Friday, September 9, 2011

Black Bean Layer Dip

Everybody and their aunt/neighbor/colleague has some sort of a seven layer dip.  Really, how many different ways can you do salsa and canned refried beans?

"My secret is that I put the olives between the beans and the cheese."

"My secret is that I put the cheese between the olives and the beans."

I mean, really. 

And canned refried beans bug me.    I enjoy really good refried beans, the kind we get at the local taqueria, where you imagine someone's Abuela has been using the same recipe for decades, but in a can, that's a bit too cat-foody. 

Maybe it's the lard.  The idea that my canned veg are supplemented with lard doesn't work for me.   So I make layer dip with black beans.  I prefer them anyway, to pintos.  

This is sweeter, fresher, brighter, than what comes to mind when I think of seven layer dip. 

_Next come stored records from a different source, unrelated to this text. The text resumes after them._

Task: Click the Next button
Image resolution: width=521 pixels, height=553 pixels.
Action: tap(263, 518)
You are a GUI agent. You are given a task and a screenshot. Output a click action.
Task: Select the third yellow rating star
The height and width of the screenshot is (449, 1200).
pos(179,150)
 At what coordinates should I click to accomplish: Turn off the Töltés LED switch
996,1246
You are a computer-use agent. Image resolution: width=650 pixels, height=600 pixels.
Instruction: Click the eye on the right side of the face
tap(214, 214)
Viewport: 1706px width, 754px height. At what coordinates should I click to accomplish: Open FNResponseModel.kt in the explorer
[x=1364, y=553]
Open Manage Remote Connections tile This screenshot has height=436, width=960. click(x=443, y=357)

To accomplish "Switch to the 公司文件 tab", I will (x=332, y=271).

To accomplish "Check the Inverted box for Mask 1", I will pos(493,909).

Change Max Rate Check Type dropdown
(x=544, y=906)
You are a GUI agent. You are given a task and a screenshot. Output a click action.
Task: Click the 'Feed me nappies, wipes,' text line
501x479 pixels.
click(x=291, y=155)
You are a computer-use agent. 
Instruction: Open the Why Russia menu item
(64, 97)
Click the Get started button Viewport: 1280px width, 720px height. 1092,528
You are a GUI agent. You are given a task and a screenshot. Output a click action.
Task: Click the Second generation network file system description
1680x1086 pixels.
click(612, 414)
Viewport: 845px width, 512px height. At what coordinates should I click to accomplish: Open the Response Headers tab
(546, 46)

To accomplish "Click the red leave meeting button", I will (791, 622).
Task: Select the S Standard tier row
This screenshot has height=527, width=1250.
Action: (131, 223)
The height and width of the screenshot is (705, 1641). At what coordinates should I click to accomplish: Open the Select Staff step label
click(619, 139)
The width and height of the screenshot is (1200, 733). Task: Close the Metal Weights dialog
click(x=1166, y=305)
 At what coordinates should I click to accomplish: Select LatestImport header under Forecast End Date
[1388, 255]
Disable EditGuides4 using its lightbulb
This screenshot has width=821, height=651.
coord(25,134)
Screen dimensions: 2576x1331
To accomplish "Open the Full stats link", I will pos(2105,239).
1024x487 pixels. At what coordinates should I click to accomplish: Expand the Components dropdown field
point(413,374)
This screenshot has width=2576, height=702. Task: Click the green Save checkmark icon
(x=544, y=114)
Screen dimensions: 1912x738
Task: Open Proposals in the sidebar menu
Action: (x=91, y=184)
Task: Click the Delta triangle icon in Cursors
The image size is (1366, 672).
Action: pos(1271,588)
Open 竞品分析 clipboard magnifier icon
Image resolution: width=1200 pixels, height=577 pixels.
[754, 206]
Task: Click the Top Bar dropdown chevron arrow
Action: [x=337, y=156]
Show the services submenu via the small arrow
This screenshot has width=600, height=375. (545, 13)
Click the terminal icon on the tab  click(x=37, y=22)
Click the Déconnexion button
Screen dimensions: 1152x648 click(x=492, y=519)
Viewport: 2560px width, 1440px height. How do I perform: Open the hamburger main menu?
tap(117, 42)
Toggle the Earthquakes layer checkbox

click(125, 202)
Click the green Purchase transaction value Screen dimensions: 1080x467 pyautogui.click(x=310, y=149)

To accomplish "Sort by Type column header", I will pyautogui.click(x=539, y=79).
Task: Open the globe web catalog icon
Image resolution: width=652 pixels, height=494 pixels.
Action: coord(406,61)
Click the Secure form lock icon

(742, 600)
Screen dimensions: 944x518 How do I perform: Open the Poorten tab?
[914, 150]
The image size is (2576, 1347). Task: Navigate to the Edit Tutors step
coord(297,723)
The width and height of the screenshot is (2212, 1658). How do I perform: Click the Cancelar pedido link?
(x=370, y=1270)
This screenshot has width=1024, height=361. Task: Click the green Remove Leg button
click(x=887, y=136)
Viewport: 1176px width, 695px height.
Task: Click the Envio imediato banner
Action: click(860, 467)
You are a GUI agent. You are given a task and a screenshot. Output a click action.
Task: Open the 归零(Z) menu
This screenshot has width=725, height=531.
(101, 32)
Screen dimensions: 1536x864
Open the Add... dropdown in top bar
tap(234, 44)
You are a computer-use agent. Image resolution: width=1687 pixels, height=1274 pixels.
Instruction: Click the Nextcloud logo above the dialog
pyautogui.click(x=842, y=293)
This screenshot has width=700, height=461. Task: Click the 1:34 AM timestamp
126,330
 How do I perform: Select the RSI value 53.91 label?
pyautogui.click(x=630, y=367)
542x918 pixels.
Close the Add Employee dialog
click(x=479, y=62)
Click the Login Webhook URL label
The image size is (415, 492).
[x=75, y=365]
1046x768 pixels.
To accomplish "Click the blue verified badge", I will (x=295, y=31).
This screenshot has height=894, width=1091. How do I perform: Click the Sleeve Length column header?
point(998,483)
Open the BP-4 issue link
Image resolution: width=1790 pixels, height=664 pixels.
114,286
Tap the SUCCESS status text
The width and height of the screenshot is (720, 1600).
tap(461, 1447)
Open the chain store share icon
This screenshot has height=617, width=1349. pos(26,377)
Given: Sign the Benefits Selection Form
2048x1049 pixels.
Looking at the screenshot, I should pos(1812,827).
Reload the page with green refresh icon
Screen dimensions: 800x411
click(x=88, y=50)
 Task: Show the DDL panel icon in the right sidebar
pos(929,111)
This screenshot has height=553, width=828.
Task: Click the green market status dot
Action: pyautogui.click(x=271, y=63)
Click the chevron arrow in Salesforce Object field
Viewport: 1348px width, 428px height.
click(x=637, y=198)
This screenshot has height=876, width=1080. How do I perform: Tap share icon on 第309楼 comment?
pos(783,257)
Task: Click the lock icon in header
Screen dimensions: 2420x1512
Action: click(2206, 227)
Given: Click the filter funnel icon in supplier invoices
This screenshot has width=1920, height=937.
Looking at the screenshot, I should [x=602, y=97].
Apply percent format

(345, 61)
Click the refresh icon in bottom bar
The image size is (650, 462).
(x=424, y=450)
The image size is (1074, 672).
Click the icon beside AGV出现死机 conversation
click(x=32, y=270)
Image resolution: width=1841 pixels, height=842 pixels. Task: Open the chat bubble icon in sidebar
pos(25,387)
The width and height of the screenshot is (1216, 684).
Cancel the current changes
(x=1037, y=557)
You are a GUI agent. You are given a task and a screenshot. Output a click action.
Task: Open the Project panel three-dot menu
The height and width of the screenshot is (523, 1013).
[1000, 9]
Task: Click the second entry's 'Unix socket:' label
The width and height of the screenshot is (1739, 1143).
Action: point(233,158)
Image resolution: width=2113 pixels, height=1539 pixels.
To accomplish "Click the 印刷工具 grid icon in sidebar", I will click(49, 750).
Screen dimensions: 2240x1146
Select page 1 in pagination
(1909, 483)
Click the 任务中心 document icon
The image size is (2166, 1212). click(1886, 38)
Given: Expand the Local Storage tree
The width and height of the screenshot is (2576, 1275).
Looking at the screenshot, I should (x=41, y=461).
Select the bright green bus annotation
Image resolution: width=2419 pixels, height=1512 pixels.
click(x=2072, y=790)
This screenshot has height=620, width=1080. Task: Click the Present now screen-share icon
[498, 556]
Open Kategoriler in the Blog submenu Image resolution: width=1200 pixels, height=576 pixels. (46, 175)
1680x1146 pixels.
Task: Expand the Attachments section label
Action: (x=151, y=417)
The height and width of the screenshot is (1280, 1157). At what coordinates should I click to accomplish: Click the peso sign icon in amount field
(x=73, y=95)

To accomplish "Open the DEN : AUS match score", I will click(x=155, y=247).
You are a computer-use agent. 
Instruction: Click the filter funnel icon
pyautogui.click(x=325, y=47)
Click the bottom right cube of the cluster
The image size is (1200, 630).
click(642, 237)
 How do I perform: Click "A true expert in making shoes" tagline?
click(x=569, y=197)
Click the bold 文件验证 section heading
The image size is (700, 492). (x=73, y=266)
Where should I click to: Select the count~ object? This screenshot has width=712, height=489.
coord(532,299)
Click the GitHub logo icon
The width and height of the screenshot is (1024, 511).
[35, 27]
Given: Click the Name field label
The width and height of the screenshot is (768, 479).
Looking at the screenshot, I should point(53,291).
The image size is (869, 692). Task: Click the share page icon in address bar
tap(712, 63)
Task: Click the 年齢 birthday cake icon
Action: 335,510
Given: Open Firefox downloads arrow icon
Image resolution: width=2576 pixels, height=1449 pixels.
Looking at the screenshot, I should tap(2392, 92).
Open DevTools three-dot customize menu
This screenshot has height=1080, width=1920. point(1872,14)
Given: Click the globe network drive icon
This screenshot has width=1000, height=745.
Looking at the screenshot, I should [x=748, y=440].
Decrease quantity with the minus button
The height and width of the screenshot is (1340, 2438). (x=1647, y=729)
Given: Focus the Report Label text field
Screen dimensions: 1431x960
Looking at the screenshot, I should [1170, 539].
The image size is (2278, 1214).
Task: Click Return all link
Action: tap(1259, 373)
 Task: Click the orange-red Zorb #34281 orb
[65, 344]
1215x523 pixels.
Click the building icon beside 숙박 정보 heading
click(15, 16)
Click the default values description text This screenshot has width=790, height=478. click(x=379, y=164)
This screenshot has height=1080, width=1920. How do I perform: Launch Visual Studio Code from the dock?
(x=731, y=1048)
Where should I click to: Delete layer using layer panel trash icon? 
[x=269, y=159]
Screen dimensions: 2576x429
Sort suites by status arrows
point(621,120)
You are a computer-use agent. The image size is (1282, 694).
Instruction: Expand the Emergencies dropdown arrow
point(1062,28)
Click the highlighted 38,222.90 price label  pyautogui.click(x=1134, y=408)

We're in one of those situations with terrible photographs of delicious foods.   We made this during the hurricane and everything felt rushed.  Food did not pose.  See the above, that's the "best" shot of it.  Yeah. 

I started here, with canned black beans, rinsed and drained (no reason not to use dried beans), some red onion and some cumin.   A tablespoon of that red onion went into the chopper with a teaspoon of cumin and the entire can of beans. 

After a good whirring, we had black bean paste.  I used to spread this on sandwiches.  Heat it and call it black bean dip.  It's flexible.

Try to resist the urge to salt this. You'll be cheesing. 

Top with the rest of that onion.

And cheese.  This was habanero smoked cheddar, but whatever you've got. 

Now heat the whole thing until the bean dip is warm.  Not that long. Aim for melty cheese and warm bean dip.  350 for 15, maybe. 

While that's happening, get your non-hot veg going.  (Not cold so much as not hot).

I had tomatoes, and you can't really see it, but there is a serrano in there as well. 

And roasted corn

Mix them together for a half-assed roasted corn salsa.  (For a real one, maybe you want to pull it together with some lime, add onion, cumin and salt?)

When the beans are warm, throw this on top. 

Cut up a half an avocado, and add that.  

Add cilantro.

We still topped it with hot sauce, so adjust the number of serranos/jalepenos to taste. 

Of course, you can add other stuff.  But this isn't the place for jarred jalepenos and canned black olives.  Even though the beans are canned, they've been brightened a bit in the blending, and the corn is so sweet and smoky, and the tomatoes are tangy and the creamy avocado on top, with the fresh cilantro... I just don't think canned olives belong here.